Officials break ground on new Bell Museum

The new $64 million facility will feature more space for exhibits as well as a public planetarium.

Dean of the College of Food, Agriculture and Natural Resources Brian Buhr speaks at the groundbreaking ceremony for the new Bell Museum on the St. Paul Campus on Friday morning.

Maddy Fox

Dean of the College of Food, Agriculture and Natural Resources Brian Buhr speaks at the groundbreaking ceremony for the new Bell Museum on the St. Paul Campus on Friday morning.

Keaton Schmitt

Millions of scientific pieces are one step closer to being pulled from storage and put on display at a revamped University of Minnesota museum. 
 
 
University leaders officially broke ground on the new site of the Bell Museum of Natural History Friday, with the building’s construction planned to end in 2018. 
 
 
Beverly Anglum, the museum’s advancement director, said the larger space will allow curators to show exhibits they previously kept in storage.
 
 
“We have four million scientific specimens which are now housed on the St.
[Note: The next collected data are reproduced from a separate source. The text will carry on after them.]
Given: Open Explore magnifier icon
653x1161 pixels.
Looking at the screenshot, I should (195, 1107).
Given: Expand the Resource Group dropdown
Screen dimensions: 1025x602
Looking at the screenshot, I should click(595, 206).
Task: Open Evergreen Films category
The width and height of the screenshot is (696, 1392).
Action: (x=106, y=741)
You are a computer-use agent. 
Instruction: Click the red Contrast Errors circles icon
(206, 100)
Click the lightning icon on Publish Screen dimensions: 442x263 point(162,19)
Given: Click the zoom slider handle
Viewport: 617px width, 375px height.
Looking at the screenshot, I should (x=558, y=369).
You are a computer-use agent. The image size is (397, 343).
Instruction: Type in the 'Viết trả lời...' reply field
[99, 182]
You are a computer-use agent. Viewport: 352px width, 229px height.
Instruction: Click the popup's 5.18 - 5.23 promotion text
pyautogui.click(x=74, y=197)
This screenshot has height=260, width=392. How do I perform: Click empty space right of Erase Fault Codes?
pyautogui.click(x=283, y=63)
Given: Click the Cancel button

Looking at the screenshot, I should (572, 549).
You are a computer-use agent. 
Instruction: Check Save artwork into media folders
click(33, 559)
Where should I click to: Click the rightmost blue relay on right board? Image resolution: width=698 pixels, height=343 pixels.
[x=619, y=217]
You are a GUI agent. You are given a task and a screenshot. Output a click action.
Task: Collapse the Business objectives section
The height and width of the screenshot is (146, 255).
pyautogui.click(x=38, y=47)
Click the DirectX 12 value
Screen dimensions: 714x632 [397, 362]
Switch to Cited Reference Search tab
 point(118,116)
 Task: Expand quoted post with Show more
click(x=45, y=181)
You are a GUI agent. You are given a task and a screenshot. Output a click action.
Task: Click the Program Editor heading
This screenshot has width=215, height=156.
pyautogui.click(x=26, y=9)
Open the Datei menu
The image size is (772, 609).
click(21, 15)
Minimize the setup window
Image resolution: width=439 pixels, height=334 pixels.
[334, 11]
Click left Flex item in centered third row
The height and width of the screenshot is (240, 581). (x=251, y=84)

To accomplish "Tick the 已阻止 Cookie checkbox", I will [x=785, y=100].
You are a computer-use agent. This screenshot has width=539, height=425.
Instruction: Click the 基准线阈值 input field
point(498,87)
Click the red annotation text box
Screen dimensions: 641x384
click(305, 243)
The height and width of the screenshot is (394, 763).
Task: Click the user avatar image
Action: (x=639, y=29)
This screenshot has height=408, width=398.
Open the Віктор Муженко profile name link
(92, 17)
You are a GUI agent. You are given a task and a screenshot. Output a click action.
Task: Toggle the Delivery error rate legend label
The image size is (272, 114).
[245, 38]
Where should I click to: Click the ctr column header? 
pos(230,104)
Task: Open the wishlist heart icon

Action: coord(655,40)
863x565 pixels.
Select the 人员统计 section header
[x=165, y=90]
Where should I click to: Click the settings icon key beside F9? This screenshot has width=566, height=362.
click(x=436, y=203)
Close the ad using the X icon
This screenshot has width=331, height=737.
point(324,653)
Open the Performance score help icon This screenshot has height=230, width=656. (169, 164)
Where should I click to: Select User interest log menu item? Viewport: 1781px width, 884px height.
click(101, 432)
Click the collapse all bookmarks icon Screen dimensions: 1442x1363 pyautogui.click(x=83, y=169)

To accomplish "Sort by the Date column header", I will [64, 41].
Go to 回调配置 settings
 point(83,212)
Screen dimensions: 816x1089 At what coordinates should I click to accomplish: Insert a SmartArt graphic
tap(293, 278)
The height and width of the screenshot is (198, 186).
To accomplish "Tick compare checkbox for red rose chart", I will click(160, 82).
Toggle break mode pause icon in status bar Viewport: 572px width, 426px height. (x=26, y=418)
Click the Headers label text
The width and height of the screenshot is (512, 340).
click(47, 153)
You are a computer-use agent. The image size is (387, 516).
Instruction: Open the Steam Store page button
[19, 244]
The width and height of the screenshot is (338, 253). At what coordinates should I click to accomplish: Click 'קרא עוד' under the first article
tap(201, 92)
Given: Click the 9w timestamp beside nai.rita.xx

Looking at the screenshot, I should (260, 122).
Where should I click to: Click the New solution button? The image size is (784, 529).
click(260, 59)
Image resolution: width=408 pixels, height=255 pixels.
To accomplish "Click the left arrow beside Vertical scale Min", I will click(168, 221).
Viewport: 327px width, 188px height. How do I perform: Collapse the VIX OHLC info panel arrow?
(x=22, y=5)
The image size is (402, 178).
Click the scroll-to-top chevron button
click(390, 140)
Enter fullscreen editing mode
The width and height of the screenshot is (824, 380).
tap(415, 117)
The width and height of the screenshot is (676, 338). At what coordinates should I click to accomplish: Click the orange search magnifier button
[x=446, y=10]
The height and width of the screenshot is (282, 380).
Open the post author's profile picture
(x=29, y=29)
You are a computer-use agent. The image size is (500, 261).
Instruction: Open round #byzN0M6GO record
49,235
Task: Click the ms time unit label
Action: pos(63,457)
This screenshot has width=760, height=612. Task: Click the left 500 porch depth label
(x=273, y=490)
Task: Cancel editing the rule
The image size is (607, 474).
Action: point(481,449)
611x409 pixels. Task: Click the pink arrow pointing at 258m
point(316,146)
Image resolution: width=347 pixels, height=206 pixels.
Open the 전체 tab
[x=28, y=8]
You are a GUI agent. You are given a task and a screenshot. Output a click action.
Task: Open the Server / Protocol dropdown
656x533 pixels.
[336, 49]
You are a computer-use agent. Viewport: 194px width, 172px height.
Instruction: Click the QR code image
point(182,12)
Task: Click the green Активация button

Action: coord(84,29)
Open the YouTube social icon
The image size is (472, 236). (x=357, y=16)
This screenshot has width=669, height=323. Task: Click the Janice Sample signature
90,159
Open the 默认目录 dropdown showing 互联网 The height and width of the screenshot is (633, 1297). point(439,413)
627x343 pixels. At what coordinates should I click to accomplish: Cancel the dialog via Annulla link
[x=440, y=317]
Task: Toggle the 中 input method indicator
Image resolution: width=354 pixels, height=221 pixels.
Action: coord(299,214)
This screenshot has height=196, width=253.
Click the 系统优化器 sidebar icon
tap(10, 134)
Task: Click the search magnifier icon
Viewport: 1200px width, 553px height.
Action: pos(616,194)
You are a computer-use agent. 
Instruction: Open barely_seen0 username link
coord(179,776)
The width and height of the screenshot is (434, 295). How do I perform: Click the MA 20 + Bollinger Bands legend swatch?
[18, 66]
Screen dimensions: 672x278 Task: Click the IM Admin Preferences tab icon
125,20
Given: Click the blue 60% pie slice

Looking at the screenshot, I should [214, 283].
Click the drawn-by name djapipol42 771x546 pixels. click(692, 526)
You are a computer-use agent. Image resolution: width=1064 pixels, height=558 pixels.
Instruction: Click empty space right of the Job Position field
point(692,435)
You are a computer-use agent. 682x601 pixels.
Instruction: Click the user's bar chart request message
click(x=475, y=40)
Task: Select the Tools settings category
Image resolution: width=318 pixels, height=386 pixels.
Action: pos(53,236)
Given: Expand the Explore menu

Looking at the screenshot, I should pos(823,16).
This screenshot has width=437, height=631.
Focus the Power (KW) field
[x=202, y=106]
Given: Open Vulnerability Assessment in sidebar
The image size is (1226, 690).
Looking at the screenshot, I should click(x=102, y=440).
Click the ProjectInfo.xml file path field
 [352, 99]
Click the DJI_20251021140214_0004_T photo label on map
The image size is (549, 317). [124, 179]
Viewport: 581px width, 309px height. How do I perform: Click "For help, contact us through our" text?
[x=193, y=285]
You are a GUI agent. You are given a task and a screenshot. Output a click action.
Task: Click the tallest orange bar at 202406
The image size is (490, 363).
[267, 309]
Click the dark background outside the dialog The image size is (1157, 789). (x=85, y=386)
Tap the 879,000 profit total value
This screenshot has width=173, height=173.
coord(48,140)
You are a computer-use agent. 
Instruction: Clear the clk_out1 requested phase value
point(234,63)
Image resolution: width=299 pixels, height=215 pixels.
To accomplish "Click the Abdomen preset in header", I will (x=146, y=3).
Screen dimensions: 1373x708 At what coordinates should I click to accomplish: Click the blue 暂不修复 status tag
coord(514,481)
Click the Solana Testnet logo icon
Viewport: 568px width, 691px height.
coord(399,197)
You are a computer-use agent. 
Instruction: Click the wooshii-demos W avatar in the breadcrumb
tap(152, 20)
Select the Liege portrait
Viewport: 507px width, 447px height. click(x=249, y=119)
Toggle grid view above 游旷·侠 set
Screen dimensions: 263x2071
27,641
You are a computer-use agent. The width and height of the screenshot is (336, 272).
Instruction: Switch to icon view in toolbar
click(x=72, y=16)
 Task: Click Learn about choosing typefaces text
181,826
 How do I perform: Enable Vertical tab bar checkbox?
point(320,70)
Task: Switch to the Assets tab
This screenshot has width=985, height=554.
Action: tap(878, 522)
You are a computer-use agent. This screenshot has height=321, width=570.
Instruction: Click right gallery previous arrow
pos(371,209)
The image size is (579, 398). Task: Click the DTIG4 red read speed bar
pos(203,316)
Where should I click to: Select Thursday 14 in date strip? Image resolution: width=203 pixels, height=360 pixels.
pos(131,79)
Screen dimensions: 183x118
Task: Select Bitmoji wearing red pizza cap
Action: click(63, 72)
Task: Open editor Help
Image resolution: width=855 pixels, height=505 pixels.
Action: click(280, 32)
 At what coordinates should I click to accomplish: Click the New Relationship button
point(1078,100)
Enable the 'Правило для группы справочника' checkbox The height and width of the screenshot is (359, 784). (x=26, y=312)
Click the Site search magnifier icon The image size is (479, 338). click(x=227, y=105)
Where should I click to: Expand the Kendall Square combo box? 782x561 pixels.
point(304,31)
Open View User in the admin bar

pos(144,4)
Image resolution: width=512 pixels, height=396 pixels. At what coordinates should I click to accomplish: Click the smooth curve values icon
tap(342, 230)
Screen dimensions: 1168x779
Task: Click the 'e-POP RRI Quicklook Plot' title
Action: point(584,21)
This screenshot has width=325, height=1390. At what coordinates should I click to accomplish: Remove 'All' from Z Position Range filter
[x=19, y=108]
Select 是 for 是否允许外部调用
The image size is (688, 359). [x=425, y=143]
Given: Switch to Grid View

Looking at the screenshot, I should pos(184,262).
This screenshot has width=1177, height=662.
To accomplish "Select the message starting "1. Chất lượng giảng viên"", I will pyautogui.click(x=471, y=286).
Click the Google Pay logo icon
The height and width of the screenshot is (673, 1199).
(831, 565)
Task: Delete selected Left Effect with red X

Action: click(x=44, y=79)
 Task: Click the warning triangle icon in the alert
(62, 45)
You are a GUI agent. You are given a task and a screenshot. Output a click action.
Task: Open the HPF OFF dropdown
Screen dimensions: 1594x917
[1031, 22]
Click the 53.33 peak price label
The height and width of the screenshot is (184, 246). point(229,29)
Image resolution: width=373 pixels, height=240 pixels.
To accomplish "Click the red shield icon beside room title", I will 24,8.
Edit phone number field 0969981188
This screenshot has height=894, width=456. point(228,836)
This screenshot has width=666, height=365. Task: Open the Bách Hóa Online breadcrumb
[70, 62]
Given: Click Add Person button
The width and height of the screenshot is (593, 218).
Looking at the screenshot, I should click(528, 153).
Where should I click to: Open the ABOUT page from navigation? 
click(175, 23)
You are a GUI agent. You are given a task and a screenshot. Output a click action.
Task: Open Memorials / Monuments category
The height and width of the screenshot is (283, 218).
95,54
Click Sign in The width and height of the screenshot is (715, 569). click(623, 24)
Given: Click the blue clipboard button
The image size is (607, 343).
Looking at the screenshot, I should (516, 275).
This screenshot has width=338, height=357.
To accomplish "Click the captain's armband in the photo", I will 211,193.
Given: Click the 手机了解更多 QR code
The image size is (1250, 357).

Paul campus. The new facility will let us really display those,” Anglum said.
 
 
The $64 million facility will use rain irrigation and feature amenities such as a planetarium and beehives.
 
 
A smaller-scale project was originally planned for the site at Cleveland Avenue North and Larpenteur Avenue West in Falcon Heights until museum leaders secured $7 million in additional state funding this summer. 
 
 
The Bell’s previous building had no air conditioning, which raised problems for more sensitive pieces, said Steven Lott, museum chief operating officer. 
 
 
“Being able to take care of [specimens] and put them in a new space, that’s a big deal. … The air conditioning, the heating system … aren’t the bells and whistles, but it’s the ones that are really going to matter,” Lott said.
 
 
Anglum said museum leaders plan for the new building to honor the museum’s strong tradition of conservation, even down to its construction.
 
 
The parking lot for the building will capture 90 percent of rainwater to water the grass, Lott said, which means the building will require less maintenance.
 
 
Anglum said she expects the new building to double the number of visitors per year, and student job and research opportunities will also increase. 
 
 
George Weiblen, Bell’s interim science director, said the museum’s leadership wants visitors to learn from and participate in research, art or culture studies based on exhibits.
 
 
“We’re all about inspiring wonder in the Earth and our universe, and that extends to the kinds of work University faculty has going on,” Weiblen said.
 
 
Lott said the building’s plans include a public planetarium, which the Twin Cities hasn’t had for seven years. 
 
 
Weiblen said the planetarium will also use new software to make more interesting presentations. He said new shows will use unique software programs, which could let the planetarium show visitors new locations, like inside the human body or around the world.
 
 
“You can imagine the guide asking somebody in the audience, ‘Where would you like to go today?’ and then you travel there,” Weiblen said.